What you should do: An exact transcription of the data below, complete and unaltered, is the expected answer.

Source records
━━━━━━━━━━━━━━━━━━━━━━━━━━━━━━

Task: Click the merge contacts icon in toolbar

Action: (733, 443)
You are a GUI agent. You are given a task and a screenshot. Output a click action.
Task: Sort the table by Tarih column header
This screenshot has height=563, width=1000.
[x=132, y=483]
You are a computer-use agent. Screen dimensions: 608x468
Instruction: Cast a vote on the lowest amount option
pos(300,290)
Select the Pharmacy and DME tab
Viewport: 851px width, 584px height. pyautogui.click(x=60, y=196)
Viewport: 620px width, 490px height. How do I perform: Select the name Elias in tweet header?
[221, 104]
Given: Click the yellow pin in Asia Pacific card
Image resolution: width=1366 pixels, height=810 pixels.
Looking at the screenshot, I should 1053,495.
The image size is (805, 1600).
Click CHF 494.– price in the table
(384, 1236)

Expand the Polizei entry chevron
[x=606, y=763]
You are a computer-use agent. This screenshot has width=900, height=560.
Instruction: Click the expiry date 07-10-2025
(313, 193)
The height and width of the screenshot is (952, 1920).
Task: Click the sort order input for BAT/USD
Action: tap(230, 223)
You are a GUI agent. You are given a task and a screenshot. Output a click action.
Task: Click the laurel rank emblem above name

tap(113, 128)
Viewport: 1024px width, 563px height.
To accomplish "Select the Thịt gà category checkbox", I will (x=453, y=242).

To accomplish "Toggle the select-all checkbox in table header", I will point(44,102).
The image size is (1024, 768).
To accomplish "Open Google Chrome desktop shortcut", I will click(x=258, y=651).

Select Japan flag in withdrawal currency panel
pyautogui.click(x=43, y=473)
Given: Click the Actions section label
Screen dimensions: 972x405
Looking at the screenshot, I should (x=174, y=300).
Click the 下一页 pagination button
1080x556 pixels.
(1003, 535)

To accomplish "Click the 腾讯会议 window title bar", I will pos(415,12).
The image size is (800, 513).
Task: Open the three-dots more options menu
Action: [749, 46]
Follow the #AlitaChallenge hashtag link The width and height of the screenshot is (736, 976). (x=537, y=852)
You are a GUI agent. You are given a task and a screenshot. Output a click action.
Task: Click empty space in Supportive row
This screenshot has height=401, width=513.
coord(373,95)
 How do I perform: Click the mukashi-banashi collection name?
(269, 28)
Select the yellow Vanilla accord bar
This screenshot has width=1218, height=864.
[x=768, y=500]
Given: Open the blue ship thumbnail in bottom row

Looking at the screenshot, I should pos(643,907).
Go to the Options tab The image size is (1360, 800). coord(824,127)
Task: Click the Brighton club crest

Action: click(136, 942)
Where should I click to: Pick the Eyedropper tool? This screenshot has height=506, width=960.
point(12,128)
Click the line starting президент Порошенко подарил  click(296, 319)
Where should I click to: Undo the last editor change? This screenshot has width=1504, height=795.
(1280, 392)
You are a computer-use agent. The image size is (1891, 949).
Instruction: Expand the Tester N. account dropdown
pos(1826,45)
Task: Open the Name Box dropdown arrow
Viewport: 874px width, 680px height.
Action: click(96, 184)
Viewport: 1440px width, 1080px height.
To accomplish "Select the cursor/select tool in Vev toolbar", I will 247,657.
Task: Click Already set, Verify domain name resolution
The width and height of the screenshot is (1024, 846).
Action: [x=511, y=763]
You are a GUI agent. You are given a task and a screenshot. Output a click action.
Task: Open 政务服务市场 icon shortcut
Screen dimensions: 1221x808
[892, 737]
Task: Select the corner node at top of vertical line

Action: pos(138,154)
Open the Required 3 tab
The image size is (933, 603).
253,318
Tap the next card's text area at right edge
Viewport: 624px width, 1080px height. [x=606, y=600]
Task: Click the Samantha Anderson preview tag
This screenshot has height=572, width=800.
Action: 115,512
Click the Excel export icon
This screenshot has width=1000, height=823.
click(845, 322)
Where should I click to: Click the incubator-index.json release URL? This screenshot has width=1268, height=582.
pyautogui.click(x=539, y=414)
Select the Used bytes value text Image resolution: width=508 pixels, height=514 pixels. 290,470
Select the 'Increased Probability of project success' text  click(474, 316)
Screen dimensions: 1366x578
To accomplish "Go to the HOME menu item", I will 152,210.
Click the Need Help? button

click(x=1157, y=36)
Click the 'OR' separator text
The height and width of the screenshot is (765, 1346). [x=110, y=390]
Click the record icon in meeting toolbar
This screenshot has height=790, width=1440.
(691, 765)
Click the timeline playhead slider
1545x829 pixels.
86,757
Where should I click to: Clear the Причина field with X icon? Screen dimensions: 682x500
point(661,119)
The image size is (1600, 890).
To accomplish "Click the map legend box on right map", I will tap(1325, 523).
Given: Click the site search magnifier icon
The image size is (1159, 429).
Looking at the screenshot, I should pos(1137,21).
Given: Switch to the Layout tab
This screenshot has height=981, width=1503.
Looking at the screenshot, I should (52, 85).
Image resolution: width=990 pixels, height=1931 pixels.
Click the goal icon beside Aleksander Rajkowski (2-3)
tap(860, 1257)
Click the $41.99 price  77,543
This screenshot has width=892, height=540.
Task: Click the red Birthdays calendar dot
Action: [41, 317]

━━━━━━━━━━━━━━━━━━━━━━━━━━━━━━

Result below:
Task: Click the merge contacts icon in toolbar

Action: (733, 443)
You are a GUI agent. You are given a task and a screenshot. Output a click action.
Task: Sort the table by Tarih column header
This screenshot has height=563, width=1000.
[x=132, y=483]
You are a computer-use agent. Screen dimensions: 608x468
Instruction: Cast a vote on the lowest amount option
pos(300,290)
Select the Pharmacy and DME tab
Viewport: 851px width, 584px height. pyautogui.click(x=60, y=196)
Viewport: 620px width, 490px height. How do I perform: Select the name Elias in tweet header?
[221, 104]
Given: Click the yellow pin in Asia Pacific card
Image resolution: width=1366 pixels, height=810 pixels.
Looking at the screenshot, I should 1053,495.
The image size is (805, 1600).
Click CHF 494.– price in the table
(384, 1236)

Expand the Polizei entry chevron
[x=606, y=763]
You are a computer-use agent. This screenshot has width=900, height=560.
Instruction: Click the expiry date 07-10-2025
(313, 193)
The height and width of the screenshot is (952, 1920).
Task: Click the sort order input for BAT/USD
Action: tap(230, 223)
You are a GUI agent. You are given a task and a screenshot. Output a click action.
Task: Click the laurel rank emblem above name

tap(113, 128)
Viewport: 1024px width, 563px height.
To accomplish "Select the Thịt gà category checkbox", I will (x=453, y=242).

To accomplish "Toggle the select-all checkbox in table header", I will point(44,102).
The image size is (1024, 768).
To accomplish "Open Google Chrome desktop shortcut", I will click(x=258, y=651).

Select Japan flag in withdrawal currency panel
pyautogui.click(x=43, y=473)
Given: Click the Actions section label
Screen dimensions: 972x405
Looking at the screenshot, I should (x=174, y=300).
Click the 下一页 pagination button
1080x556 pixels.
(1003, 535)

To accomplish "Click the 腾讯会议 window title bar", I will pos(415,12).
The image size is (800, 513).
Task: Open the three-dots more options menu
Action: [749, 46]
Follow the #AlitaChallenge hashtag link The width and height of the screenshot is (736, 976). (x=537, y=852)
You are a GUI agent. You are given a task and a screenshot. Output a click action.
Task: Click empty space in Supportive row
This screenshot has height=401, width=513.
coord(373,95)
 How do I perform: Click the mukashi-banashi collection name?
(269, 28)
Select the yellow Vanilla accord bar
This screenshot has width=1218, height=864.
[x=768, y=500]
Given: Open the blue ship thumbnail in bottom row

Looking at the screenshot, I should pos(643,907).
Go to the Options tab The image size is (1360, 800). coord(824,127)
Task: Click the Brighton club crest

Action: click(136, 942)
Where should I click to: Pick the Eyedropper tool? This screenshot has height=506, width=960.
point(12,128)
Click the line starting президент Порошенко подарил  click(296, 319)
Where should I click to: Undo the last editor change? This screenshot has width=1504, height=795.
(1280, 392)
You are a computer-use agent. The image size is (1891, 949).
Instruction: Expand the Tester N. account dropdown
pos(1826,45)
Task: Open the Name Box dropdown arrow
Viewport: 874px width, 680px height.
Action: click(96, 184)
Viewport: 1440px width, 1080px height.
To accomplish "Select the cursor/select tool in Vev toolbar", I will 247,657.
Task: Click Already set, Verify domain name resolution
The width and height of the screenshot is (1024, 846).
Action: [x=511, y=763]
You are a GUI agent. You are given a task and a screenshot. Output a click action.
Task: Open 政务服务市场 icon shortcut
Screen dimensions: 1221x808
[892, 737]
Task: Select the corner node at top of vertical line

Action: pos(138,154)
Open the Required 3 tab
The image size is (933, 603).
253,318
Tap the next card's text area at right edge
Viewport: 624px width, 1080px height. [x=606, y=600]
Task: Click the Samantha Anderson preview tag
This screenshot has height=572, width=800.
Action: 115,512
Click the Excel export icon
This screenshot has width=1000, height=823.
click(845, 322)
Where should I click to: Click the incubator-index.json release URL? This screenshot has width=1268, height=582.
pyautogui.click(x=539, y=414)
Select the Used bytes value text Image resolution: width=508 pixels, height=514 pixels. 290,470
Select the 'Increased Probability of project success' text  click(474, 316)
Screen dimensions: 1366x578
To accomplish "Go to the HOME menu item", I will 152,210.
Click the Need Help? button

click(x=1157, y=36)
Click the 'OR' separator text
The height and width of the screenshot is (765, 1346). [x=110, y=390]
Click the record icon in meeting toolbar
This screenshot has height=790, width=1440.
(691, 765)
Click the timeline playhead slider
1545x829 pixels.
86,757
Where should I click to: Clear the Причина field with X icon? Screen dimensions: 682x500
point(661,119)
The image size is (1600, 890).
To accomplish "Click the map legend box on right map", I will tap(1325, 523).
Given: Click the site search magnifier icon
The image size is (1159, 429).
Looking at the screenshot, I should pos(1137,21).
Given: Switch to the Layout tab
This screenshot has height=981, width=1503.
Looking at the screenshot, I should (52, 85).
Image resolution: width=990 pixels, height=1931 pixels.
Click the goal icon beside Aleksander Rajkowski (2-3)
tap(860, 1257)
Click the $41.99 price  77,543
This screenshot has width=892, height=540.
Task: Click the red Birthdays calendar dot
Action: [41, 317]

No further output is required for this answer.